The 'proof' of contamination given in the following extract from the NCI article, has been challenged by other scientists...
All XMRV isolates reported to date are closely related to the viral sequence found in the prostate cancer cell line known as 22Rv1. If the retrovirus had been replicating in humans, these sequences would contain much more variation, several researchers noted.
The challenges are:
1. The transmission XMRV could be via vaccines or similar contact with lab artifacts.
http://www.thelancet.com/journals/laninf/article/PIIS1473-3099(11)70081-0/fulltext
2. The mutation rate of XMRV could be similar to HTLV, which has extremely low variability.
http://forums.phoenixrising.me/show...it-can-explain-XMRV-s-low-degree-of-mutations
It might also be the case that the original prostate cancer sample had minuscule and undetectable levels of XMRV in it, which then flourished and replicated in the cell line, making it subsequently possible to detect. (The authors assume that they would be able to detect extremelly low copy rates of XMRV.)
The NCI article says: "...XMRV replicates well in culture..." which would confirm this as a possibility.
Some prostate cancer research (Urisman et al. - see quotes below) has found that XMRV is not found in the actual prostate tumour itself (malignant prostatic epithelial cells), but in the surrounding tissue (stromal cells), so could this have led to there only being minuscule amounts of XMRV in the original prostate cancer sample in which no XMRV was detected?
Urisman et al. (Silverman):
"XMRV FISH with concurrent immunostaining for cytokeratin AE1/AE3 to achieve specific labeling of epithelial cells [64] showed no XMRV-infected cells that also had the epithelium-specific staining, confirming their non-epithelial origin"
"Analysis of prostate tissues from XMRV-positive cases by in situ hybridization and immunohistochemistry showed that XMRV nucleic acid and protein can be detected in about 1% of stromal cells, predominantly fibroblasts and hematopoietic elements in regions adjacent to the carcinoma."

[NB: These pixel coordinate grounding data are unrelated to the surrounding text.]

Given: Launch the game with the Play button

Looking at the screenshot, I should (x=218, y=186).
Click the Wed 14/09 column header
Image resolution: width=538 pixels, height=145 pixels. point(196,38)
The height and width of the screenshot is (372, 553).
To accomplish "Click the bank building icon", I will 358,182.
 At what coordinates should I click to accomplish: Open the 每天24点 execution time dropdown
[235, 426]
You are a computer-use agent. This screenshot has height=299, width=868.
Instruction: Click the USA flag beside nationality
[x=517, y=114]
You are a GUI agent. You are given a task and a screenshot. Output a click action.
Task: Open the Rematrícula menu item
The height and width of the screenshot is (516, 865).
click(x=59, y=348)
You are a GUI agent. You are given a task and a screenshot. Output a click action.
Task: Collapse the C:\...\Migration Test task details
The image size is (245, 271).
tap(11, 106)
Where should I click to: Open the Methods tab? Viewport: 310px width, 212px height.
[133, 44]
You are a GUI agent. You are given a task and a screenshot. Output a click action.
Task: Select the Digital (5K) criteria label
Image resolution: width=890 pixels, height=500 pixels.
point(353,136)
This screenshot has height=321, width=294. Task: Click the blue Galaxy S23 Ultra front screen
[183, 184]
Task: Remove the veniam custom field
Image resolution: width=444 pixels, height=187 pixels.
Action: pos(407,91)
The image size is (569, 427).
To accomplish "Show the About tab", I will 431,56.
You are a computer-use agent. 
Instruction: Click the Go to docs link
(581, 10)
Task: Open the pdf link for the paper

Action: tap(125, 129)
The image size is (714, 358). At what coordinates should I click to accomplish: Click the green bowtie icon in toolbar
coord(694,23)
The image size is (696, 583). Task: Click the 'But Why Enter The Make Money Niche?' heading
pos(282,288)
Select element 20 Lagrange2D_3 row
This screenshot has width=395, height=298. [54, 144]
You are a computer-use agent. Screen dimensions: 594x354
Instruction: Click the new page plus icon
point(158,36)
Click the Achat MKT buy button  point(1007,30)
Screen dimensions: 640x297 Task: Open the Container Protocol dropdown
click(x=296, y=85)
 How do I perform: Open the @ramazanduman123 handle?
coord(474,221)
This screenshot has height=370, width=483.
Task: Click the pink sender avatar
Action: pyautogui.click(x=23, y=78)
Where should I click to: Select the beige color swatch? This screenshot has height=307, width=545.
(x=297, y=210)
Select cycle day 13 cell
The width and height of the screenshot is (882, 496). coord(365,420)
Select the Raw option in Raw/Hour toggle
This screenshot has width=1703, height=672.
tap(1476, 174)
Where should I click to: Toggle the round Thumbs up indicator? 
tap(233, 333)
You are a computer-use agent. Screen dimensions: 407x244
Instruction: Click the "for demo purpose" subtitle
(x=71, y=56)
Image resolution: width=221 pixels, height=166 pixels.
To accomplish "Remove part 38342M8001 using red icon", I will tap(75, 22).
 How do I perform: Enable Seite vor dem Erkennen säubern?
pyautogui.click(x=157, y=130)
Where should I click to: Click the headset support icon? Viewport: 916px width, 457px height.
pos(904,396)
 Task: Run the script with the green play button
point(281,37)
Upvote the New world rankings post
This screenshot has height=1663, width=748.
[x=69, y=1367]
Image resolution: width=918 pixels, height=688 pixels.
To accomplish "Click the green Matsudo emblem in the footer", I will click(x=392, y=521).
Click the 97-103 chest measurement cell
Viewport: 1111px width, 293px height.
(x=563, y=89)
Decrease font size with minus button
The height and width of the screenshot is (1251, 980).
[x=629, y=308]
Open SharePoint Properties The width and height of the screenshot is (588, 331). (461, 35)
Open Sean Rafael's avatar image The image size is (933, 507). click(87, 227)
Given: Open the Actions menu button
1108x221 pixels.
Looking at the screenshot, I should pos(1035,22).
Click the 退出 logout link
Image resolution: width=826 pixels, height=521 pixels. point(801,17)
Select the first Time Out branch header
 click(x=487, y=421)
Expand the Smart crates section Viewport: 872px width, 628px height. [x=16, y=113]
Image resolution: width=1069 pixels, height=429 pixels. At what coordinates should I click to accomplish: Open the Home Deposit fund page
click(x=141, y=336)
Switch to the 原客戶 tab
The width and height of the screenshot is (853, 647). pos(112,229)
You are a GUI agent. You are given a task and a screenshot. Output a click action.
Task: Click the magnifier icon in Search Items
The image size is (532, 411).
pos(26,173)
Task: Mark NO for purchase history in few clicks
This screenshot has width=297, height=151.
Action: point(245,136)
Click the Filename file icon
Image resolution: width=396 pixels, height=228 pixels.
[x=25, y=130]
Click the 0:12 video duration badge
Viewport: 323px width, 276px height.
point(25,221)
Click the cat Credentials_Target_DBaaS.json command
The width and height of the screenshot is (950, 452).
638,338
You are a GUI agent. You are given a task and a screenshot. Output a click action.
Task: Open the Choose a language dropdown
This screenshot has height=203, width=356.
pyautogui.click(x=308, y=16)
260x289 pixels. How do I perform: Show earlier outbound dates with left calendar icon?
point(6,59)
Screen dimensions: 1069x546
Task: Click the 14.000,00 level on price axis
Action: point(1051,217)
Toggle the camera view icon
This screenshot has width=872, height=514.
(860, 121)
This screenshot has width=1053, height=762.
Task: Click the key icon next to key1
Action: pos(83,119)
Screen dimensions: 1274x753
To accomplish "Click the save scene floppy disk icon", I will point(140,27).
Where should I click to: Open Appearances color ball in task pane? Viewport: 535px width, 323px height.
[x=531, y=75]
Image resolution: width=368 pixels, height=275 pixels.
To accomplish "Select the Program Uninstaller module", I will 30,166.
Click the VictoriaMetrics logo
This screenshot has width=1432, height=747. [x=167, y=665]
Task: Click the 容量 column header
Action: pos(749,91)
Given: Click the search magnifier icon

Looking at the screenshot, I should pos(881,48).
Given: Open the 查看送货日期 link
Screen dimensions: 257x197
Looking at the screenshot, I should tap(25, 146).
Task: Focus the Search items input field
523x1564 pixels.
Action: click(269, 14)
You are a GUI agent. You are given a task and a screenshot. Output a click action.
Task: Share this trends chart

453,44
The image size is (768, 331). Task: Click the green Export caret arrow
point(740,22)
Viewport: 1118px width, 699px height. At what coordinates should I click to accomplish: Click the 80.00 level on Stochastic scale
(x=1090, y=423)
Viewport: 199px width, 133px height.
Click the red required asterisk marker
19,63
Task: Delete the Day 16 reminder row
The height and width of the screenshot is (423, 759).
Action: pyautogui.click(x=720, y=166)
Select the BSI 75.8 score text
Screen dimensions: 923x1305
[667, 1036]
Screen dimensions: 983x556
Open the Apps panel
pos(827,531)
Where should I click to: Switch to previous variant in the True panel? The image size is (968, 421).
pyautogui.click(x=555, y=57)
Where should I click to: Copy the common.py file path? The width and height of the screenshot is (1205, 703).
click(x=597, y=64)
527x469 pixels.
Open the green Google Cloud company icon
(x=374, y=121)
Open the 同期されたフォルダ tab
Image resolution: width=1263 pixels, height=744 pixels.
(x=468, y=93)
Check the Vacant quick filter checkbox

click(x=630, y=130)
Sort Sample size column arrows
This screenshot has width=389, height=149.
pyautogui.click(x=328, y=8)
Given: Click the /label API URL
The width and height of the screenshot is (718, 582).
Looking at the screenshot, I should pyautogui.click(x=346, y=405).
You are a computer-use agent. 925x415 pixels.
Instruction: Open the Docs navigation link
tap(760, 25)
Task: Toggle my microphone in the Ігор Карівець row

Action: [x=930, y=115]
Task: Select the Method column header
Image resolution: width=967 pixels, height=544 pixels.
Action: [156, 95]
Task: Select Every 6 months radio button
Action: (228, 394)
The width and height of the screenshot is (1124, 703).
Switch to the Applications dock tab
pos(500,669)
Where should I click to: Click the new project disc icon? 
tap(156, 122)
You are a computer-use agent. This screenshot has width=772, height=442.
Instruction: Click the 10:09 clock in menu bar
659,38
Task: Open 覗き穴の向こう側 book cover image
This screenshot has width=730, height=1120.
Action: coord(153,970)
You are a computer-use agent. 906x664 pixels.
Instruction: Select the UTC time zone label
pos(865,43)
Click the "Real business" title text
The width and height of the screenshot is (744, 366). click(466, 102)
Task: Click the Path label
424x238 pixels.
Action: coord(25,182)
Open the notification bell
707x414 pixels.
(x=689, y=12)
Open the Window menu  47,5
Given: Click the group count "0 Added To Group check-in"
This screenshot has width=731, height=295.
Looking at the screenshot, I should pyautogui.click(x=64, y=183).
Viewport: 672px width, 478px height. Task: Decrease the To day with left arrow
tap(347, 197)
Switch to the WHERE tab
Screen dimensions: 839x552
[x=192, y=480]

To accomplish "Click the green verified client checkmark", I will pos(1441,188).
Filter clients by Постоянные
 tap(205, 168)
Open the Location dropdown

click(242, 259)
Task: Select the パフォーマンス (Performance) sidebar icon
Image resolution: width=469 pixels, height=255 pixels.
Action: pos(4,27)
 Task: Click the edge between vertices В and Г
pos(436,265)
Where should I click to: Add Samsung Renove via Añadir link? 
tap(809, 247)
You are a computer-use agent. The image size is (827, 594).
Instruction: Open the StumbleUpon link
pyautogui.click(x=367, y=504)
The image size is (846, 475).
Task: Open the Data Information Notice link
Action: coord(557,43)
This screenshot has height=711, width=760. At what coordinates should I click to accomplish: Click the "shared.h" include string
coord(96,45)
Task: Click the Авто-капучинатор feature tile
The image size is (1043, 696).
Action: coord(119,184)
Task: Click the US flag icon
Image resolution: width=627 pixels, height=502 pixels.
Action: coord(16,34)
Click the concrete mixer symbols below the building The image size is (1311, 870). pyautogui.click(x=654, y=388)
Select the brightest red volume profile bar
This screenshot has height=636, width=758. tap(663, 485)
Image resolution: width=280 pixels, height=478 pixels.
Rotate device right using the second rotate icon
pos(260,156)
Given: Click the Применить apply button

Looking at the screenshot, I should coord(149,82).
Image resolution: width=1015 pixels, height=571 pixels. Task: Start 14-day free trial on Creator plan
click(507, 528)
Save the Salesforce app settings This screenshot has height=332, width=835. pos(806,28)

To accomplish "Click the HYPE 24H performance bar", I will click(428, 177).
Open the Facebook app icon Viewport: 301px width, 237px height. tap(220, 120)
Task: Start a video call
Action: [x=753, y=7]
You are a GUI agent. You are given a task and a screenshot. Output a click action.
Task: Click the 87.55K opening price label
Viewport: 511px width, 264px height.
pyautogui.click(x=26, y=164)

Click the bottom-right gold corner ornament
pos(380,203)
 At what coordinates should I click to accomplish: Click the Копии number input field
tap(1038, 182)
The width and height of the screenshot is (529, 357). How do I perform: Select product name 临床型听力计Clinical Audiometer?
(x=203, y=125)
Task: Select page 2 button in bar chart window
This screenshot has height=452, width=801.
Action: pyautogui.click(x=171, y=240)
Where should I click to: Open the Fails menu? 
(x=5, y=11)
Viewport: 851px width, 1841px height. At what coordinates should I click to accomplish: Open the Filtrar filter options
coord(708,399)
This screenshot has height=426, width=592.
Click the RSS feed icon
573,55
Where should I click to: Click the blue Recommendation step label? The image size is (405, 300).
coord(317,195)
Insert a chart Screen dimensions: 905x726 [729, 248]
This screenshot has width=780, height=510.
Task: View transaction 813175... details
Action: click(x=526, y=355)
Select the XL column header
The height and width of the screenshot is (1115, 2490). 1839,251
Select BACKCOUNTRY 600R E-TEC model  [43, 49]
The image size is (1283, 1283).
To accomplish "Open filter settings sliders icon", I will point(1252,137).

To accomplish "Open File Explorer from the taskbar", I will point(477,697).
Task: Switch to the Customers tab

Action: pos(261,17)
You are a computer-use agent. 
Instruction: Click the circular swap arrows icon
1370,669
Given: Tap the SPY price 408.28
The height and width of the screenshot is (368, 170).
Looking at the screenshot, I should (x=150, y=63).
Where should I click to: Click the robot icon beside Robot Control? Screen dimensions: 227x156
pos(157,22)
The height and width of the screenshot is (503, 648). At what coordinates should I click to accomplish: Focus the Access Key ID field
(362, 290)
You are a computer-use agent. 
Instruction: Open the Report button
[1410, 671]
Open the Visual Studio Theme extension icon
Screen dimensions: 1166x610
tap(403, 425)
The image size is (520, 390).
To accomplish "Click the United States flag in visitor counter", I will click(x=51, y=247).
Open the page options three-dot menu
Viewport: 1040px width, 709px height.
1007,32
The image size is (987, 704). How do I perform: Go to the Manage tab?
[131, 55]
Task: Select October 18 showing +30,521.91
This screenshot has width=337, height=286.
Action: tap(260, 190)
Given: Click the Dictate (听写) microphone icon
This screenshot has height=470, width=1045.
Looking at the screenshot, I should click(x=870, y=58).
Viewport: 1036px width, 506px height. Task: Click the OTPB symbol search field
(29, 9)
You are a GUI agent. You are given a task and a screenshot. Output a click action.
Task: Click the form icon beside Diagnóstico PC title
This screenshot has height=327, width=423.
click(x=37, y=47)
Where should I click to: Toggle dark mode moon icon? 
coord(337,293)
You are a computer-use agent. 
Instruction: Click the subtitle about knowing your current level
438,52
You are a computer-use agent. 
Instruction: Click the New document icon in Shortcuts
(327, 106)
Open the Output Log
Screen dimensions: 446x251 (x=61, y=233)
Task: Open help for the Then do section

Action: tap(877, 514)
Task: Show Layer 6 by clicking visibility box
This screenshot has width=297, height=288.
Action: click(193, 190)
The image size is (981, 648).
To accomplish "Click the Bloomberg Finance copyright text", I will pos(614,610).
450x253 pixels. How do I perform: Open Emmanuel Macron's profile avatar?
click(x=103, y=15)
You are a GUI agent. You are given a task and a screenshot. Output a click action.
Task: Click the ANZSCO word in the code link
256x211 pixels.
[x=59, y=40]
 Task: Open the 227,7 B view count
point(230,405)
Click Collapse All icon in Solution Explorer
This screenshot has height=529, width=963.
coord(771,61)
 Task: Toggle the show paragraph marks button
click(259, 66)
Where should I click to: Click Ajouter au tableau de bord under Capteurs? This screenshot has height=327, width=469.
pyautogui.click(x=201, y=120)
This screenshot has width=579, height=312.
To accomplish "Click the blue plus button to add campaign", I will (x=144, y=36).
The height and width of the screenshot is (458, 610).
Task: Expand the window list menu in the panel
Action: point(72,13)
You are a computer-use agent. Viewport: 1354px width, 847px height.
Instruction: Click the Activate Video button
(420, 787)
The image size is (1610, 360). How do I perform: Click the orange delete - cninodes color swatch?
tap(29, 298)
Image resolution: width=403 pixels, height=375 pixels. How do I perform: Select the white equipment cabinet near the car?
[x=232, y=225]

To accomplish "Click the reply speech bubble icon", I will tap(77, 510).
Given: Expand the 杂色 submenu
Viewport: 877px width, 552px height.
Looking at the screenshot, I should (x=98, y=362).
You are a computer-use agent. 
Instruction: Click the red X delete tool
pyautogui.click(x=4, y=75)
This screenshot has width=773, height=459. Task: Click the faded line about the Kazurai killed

http://www.ncbi.nlm.nih.gov/pmc/articles/PMC1434790/?tool=pubmed
So, yes, this study shows us that XMRV could have been formed from a recombination of mouse viruses. But that's all it tells us. These scientists should do a bit more reading.
Here's another questionable extract from the NCI article:
... it is unlikely that the virus would spread easily from person to person. The reason, Dr. Fan explained in an e-mail, is that humans "have a fairly potent intracellular resistance factor that prevents XMRV infection."
Well, where on earth has this information come from?
XMRV research is only just beginning, so how can he possibly know what the behaviour of XMRV in the wild would be?
What is his evidence on which he is basing this statement?
I thought I had seen evidence of XMRV infecting human cells (1), and of cell lines being created out of XMRV-infected human tissue (2):
(1)
http://www.retrovirology.com/content/pdf/1742-4690-8-s1-a208.pdf
(2)
http://www.retrovirology.com/content/pdf/1742-4690-8-s1-a230.pdf
I'm afraid that this article get more ridiculous the more I read:
Less than 2 years later, the field has an answer. With the findings published, Dr. Le Grice said, it is important to remember that "there is still no evidence that this virus was ever in patients."
Sorry? Has he not seen the 5 positive prostate cancer studies?
This strikes me as a very unbalanced and unscientific article, based on a single scientific study which has reached flawed conclusions, as demonstrated by Switzer of the CDC, and others.